Even the time spent in finding work-arounds. Not everything we do follows a step by step sequence and all we have to do is execute them effectively and efficiently. Stuff happens, both with our customers and within our own organizations. Great sellers have the capability of figuring things out–developing work-arounds.
Each of these areas is interrelated. Doing or not doing each of these things has a ripple through impact on each of the other areas. For example, if we don’t have the right training and skills development, our ability to conduct high impact selling and prospecting meetings, our ability to effectively manage deals through to closure will be adversely impacted. Allocating less time to some of these things can also have an adverse impact on performance in other areas., even though we may have more time to spend in those areas.
Too often, we spend a lot of time looking at how we can spend less time in one area and more time in another. In the most idealized worlds, we want people to spend 100% of their time in front of customers–conducting sales calls and prospecting. But if they aren’t doing the other things, then their ability to have high impact sales and prospecting calls plummets.
I was actually surprised by the Gartner data. It actually seemed pretty good to me. The question that arises is “for the time we spend, are we being as effective and efficient as we can be? For example 100% of our time on customer calls is meaningless if we make lousy calls. But 33% of our time conducting very high impact calls (sales/prospecting) can make us very productive.
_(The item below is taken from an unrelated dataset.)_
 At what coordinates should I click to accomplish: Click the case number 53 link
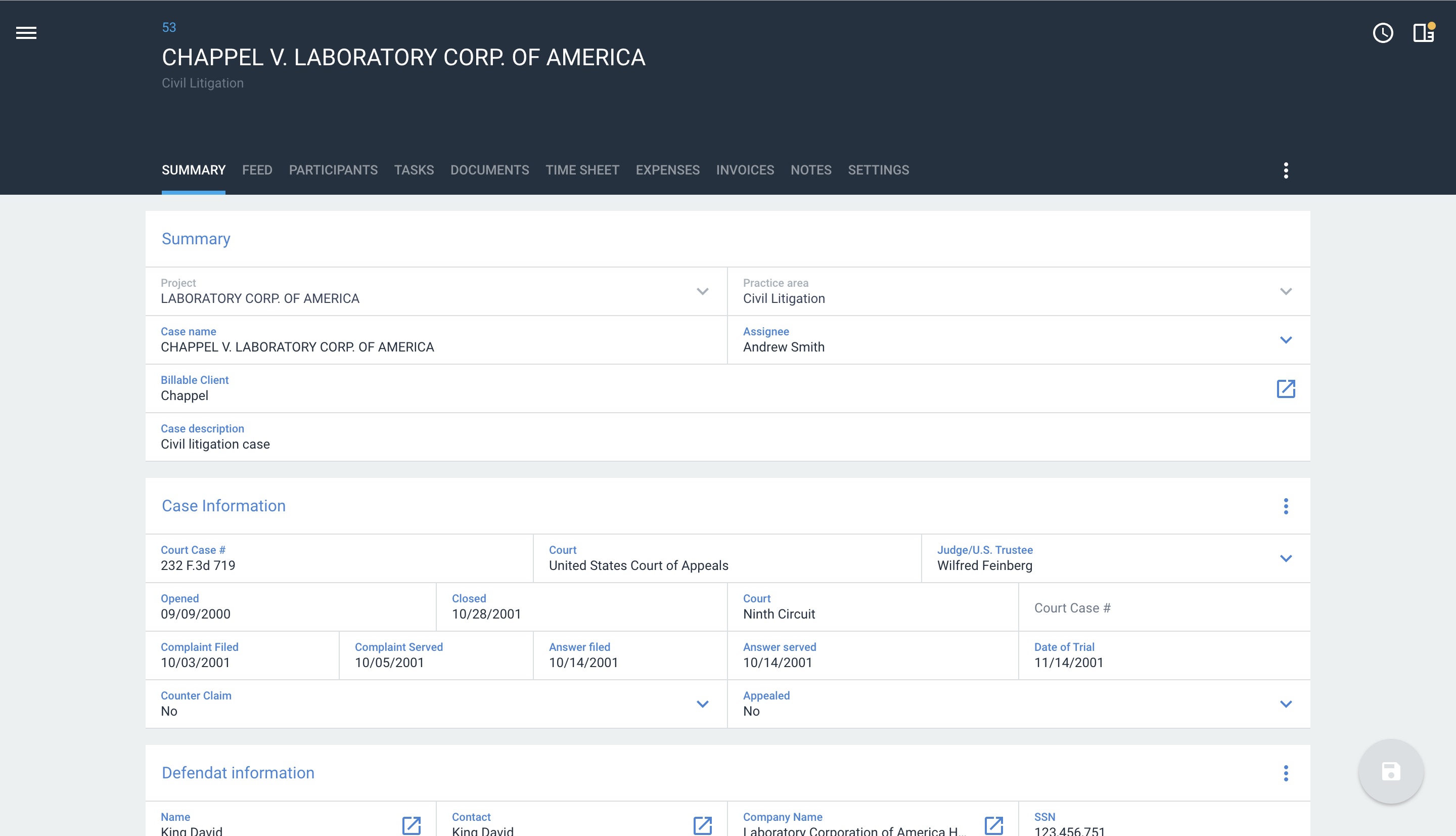[169, 27]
The initial issue is less on about where we allocate our time, but more about are we using that time as impactfully as we can? 14% of our time spent in sales planning can be very powerful if we are being thoughtful about how we manage our time in the territory, figuring out what we might do to best produce our results. 16% of our time spent in preparing for meetings can help us accomplish so much more in those meetings; but we have to be doing the right things in that meeting preparation. 15% of our time in nonselling activities can improve our skills and abilities to use our time in the other areas much more effectively and efficiently.
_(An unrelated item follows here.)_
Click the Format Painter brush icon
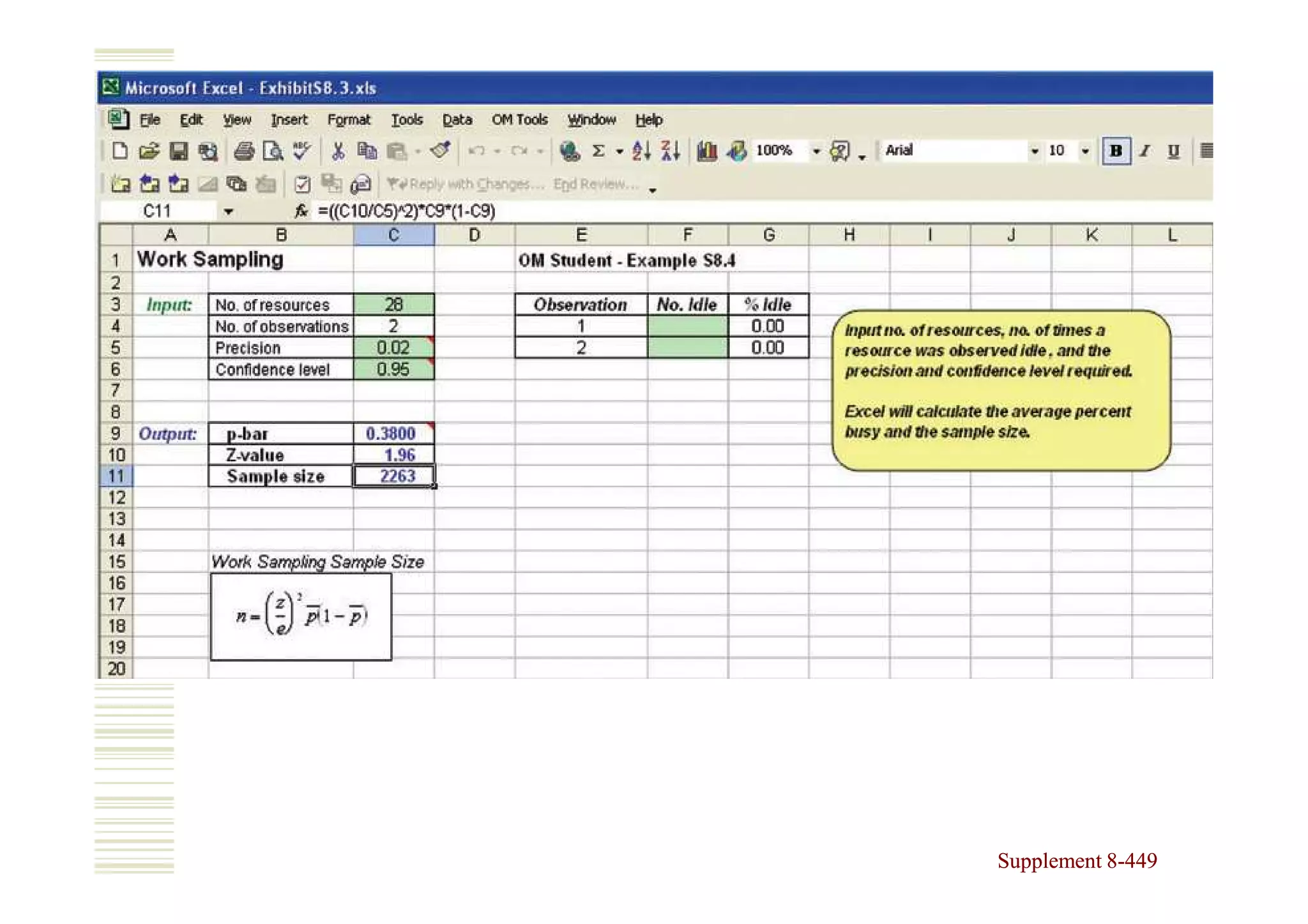 [x=441, y=151]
We waste huge amounts of time! Reallocating where we spend our time doesn’t necessarily reduce the amount of time we waste, it just changes where we waste our time.
Inevitably, some of that time wasted can be eliminated that that time can be allocated differently. We waste huge amounts of time in meaningless meetings–both internally and with customers and prospects. We should simply stop those activities, reallocating that time to things that have more impact.
We have technologies that help with our efficiency and effectiveness. For example, there are a lot of tools that help us better research and prepare for calls. I don’t know that we necessarily want to reduce the amount of time we spend in doing this, but we want to improve the quality of that prep to make us more effective in our calls.
We are responsible for doing the “whole job,” not just parts of the job. If we are going to maximize our performance, we have to focus on each part of the job, doing each part as effectively and efficiently as possible. In doing this, we may find we can reallocate some time to other areas, but only after we are are doing each part of the job as effectively as possible.